The nub of the matter regarding the requirement of findings, where the formal making of them is not legislatively commanded, is indicated in United States v. Louisiana, 290 U. S. 70. Reviewing the validity of the Commission‘s order is the serious business of sitting in judgment upon a tribunal of great traditions and large responsibility. An order of the Commission should not be viewed in a hypercritical spirit nor even as though elegantia juris were our concern. We should judge a challenged order of the Commission by “the report, read as a whole,” 290 U. S. supra at 80, and by the record as a whole out of which the report arоse.
Can there be any doubt that this contention was not put to the Commission because it was an afterthought? This issue was never tendered to the Commission because the facts which deny it were never questioned in the proceedings conducted before it with vigor and ability by several protestants during the three successive stages that preceded a challenge in the courts.

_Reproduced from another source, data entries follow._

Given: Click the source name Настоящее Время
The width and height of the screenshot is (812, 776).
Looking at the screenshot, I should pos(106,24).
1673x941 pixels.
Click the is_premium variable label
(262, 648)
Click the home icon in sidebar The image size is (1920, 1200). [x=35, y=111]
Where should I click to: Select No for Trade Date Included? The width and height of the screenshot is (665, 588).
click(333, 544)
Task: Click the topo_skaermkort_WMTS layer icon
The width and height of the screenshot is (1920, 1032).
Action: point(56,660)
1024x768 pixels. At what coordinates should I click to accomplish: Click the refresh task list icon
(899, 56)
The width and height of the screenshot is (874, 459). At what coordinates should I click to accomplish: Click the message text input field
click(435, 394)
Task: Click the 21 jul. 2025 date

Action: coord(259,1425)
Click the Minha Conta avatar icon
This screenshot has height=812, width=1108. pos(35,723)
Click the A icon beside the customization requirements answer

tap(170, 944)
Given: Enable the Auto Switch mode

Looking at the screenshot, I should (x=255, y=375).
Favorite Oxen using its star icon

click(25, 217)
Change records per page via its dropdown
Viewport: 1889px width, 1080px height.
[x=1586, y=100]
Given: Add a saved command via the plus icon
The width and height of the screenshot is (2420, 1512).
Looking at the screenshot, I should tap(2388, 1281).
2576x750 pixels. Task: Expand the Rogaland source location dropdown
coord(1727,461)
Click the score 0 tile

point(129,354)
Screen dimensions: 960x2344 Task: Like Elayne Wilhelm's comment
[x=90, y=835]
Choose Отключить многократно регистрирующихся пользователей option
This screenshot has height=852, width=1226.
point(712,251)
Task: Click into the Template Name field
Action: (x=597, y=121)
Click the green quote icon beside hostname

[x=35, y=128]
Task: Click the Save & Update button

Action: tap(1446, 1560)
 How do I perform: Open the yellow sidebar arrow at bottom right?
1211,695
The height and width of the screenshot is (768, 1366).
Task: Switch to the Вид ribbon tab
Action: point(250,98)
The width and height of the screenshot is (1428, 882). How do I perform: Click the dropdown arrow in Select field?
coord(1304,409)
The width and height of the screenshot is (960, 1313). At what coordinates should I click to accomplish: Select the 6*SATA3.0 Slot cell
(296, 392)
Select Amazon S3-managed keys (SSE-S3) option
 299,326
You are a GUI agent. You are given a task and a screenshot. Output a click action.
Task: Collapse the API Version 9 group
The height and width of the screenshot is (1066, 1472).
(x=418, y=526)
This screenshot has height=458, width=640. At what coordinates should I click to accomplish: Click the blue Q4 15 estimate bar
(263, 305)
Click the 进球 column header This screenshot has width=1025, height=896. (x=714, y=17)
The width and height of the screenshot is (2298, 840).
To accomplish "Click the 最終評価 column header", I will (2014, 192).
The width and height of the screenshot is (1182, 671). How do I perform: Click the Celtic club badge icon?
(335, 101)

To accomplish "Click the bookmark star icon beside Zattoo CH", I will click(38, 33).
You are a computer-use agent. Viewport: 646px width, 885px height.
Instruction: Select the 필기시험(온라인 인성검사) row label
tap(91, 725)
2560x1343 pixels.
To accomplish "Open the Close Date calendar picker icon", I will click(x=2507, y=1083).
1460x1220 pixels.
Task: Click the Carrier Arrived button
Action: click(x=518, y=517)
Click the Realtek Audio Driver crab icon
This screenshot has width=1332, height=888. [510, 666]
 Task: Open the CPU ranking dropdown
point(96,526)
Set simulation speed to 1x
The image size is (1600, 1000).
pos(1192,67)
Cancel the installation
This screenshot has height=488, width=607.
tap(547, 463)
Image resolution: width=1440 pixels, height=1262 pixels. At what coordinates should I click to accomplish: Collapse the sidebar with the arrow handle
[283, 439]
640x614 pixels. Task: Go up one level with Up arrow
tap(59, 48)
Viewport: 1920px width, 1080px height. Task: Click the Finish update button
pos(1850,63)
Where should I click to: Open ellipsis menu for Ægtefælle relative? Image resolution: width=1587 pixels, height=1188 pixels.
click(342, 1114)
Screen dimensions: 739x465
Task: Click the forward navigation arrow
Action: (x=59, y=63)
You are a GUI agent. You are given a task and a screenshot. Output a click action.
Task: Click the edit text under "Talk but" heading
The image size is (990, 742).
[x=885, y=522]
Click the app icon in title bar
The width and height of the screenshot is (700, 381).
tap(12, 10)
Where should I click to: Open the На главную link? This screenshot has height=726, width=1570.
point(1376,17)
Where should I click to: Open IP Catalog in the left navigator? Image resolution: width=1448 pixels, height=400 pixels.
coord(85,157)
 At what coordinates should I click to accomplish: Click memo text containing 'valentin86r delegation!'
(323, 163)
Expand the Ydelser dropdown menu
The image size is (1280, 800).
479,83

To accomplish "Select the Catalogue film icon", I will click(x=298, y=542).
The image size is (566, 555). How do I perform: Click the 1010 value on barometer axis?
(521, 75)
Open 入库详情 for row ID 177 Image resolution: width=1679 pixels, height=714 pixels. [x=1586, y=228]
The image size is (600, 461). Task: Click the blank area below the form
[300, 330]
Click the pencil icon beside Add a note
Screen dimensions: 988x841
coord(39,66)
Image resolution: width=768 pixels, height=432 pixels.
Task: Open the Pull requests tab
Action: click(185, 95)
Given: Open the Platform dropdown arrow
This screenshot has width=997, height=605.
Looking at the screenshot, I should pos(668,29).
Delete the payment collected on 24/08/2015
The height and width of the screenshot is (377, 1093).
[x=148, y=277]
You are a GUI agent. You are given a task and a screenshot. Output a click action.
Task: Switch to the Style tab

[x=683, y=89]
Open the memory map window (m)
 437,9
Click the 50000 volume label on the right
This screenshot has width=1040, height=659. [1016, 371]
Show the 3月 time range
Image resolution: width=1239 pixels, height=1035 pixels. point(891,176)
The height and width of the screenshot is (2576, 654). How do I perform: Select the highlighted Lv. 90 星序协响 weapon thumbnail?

The case is now sent back to the Commission. The facts regarding the relation of the Yonkers branch to the New York Central are spread at large upon the record and are not in controversy. In view of the three proceedings before the Commission it is reasonable to assume that the Commission will add to its report the formal finding now requested of it. If the case then returns here I find it too hard to believe that this Court would reject the conclusion of the Commission and of the lower court that the Yonkers branch is an operating part of the New York Central
MR. JUSTICE REED and MR. JUSTICE JACKSON join in this opinion.